** THE PROBLEM **
Lines with "Veterans" in them are to be located in the listing below and copied.

═══ DATA FOR ANALYSIS

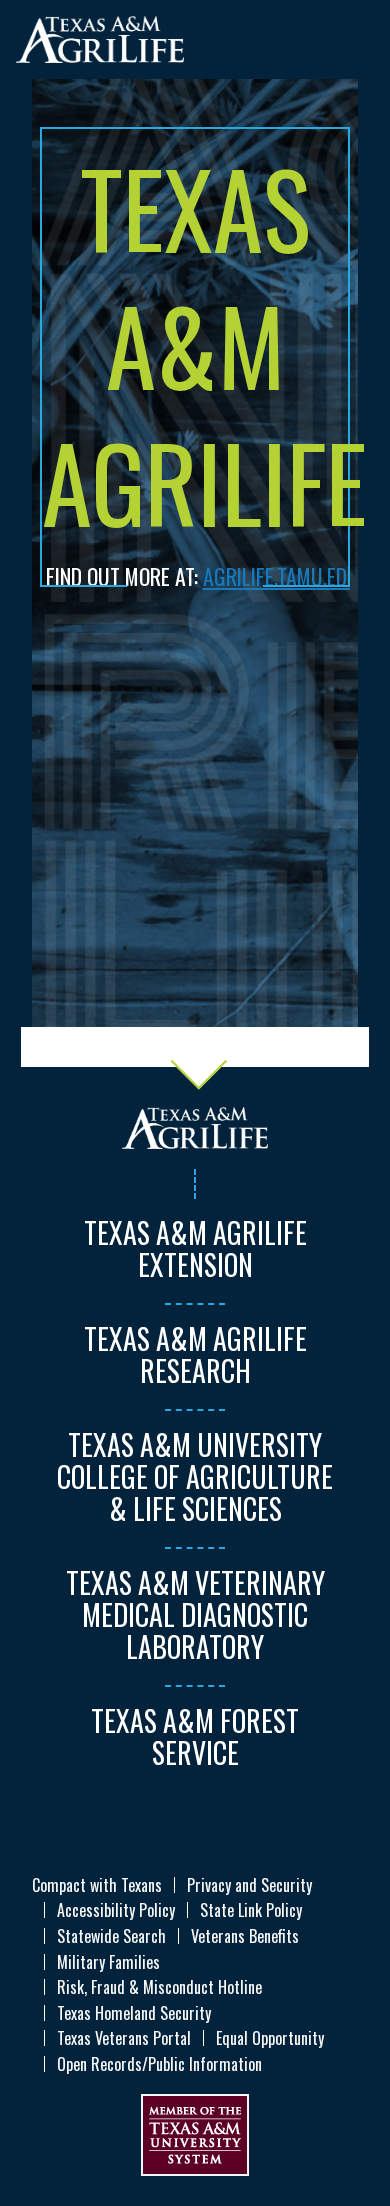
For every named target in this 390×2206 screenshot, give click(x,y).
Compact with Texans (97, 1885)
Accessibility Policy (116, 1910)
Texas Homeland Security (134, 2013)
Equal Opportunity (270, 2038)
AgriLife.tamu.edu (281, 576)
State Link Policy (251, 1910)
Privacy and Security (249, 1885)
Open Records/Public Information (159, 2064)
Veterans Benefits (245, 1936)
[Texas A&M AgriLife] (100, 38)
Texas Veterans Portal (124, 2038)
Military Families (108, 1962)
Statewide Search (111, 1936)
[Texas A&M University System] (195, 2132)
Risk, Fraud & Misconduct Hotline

══════

** EXERCISE RESPONSE **
Veterans Benefits (245, 1936)
Texas Veterans Portal (124, 2038)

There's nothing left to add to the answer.